The authors were not making any claims of the LXX over the Hebrew text, but were just calculating a chronology from the text currently available to them. But note that both accepted Genesis 5 and 11 as strict chronogenealogies, with no missing names or time.
It would appear that eschatological excitement was the main reason for finally adopting Bede’s approach, which postponed the inevitable millennium from AD 500 to 2000. Well, that excitement has come and gone again as that cycle likewise ended in disappointment, yet through it all, the Eastern Church has held fast to the 5500 BC creation date, as it has been transmitted for at least 2000 years in their own copies of the Old Testament.

In their Greek translation of a Hebrew text, a translation that shows systematic evidence of time inflation.

I say it’s time to stop pretending that the Church has always been agreed on something tied to strongly to idiosyncratic eschatological doctrine, and take a fresh look at evidence that has been suppressed for half a millennium,

Our chronology has nothing to do with eschatology, but with protology. For CMI’s (non-)position on this doctrine, see End-times and Early-times.

since the canonization of the Christ-denying Hebrew chronology by the Reformers.

Christ-denying? It’s hard to take you seriously when you make nonsensical attacks like that.

I have written an journal essay giving my opinion as to how the present wide divergence of biblical chronology emerged, using the principles of textual criticism to identify the Masoretic scheme as a late recension. It’s not been accepted for peer review until I adequately demonstrate that I have interacted with everything previously published on the subject, which task I am presently working through.
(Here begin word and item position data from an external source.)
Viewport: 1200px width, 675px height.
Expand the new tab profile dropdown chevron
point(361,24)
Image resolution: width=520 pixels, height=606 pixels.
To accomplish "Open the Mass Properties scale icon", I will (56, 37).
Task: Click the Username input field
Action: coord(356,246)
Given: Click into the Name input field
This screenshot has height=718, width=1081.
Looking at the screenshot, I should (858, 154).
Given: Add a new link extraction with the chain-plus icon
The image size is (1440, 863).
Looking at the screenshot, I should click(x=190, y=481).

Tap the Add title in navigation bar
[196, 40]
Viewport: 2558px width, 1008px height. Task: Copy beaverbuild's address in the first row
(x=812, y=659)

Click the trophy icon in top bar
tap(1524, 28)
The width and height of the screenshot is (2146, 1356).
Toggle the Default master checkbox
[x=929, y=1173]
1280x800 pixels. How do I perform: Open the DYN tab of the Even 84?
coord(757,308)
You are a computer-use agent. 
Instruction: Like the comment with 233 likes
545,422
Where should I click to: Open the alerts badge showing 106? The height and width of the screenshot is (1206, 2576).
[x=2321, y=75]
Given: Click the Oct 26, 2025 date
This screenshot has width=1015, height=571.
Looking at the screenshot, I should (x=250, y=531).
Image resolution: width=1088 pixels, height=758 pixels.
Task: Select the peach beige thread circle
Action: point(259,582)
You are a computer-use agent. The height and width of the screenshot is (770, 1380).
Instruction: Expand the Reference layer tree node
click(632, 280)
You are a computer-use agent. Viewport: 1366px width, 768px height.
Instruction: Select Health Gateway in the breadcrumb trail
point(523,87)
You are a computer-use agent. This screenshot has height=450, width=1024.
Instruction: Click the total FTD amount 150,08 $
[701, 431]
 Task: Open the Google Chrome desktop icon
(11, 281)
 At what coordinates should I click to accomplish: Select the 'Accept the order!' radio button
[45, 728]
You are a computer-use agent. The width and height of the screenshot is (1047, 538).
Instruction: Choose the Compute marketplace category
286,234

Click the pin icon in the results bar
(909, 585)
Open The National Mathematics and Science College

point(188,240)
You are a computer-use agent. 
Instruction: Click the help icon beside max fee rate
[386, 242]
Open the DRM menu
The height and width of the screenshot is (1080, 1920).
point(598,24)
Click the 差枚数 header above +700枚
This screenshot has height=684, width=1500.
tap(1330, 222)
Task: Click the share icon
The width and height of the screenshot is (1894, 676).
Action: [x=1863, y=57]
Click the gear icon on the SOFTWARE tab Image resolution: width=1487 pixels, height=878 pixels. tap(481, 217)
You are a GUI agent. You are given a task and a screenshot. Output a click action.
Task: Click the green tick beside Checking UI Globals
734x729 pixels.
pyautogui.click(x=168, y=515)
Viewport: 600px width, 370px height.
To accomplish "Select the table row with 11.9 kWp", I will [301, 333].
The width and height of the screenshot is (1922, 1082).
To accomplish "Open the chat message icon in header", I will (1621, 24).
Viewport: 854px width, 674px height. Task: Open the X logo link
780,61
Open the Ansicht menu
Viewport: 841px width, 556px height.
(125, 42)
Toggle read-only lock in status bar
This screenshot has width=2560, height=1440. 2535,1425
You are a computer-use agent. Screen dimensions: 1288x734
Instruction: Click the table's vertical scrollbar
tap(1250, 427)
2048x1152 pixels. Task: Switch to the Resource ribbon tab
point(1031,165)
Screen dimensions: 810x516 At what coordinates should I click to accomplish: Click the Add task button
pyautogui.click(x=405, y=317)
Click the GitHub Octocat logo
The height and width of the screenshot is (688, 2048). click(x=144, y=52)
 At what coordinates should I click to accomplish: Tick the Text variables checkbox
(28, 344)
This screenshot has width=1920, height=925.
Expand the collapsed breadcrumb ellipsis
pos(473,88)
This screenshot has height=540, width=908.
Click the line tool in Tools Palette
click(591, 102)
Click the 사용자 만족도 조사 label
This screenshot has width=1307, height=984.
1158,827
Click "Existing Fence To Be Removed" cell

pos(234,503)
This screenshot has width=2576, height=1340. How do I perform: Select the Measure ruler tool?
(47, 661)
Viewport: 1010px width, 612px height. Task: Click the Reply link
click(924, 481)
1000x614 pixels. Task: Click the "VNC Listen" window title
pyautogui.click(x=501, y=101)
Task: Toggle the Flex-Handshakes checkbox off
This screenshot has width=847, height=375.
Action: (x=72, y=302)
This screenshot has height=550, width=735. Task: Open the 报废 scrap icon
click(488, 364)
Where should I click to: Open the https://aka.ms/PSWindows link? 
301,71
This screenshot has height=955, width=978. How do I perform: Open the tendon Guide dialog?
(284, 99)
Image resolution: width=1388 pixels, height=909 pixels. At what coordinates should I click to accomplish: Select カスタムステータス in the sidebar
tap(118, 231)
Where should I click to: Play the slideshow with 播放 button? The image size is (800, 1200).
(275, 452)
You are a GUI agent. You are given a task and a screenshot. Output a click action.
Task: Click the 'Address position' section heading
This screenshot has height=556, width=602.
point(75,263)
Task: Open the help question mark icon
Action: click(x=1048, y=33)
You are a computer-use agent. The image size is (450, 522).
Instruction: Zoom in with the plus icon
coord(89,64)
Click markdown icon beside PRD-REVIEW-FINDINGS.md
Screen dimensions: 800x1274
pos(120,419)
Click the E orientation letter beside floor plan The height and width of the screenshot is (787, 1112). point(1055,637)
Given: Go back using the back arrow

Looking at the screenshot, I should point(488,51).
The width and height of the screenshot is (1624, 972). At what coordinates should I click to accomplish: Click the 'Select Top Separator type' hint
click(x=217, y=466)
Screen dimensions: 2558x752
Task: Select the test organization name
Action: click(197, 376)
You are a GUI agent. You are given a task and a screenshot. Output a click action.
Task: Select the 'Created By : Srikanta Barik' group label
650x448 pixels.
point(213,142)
This is important. So far, you have not dealt with the ample published creationist work defending the ‘Masoretic scheme’.

Some of it is pretty nutty, despite having been written by Ph.D’s.

Two of my colleagues have recently written an in-depth analysis of the textual history of Genesis 5 and 11 and find that the Masoretic is closest to the original. They use the normal principles of textual criticism, which properly used is akin to genetics. That is, what original could have given rise to the extant variant manuscripts given normal scribal practices. Since their paper has passed peer review by Hebrew/OT scholars, this should be published in a forthcoming Journal of Creation. [Update: see Lita Cosner and Robert Carter, Textual traditions and biblical chronology, Journal of Creation 29(2):99–105, 2015.]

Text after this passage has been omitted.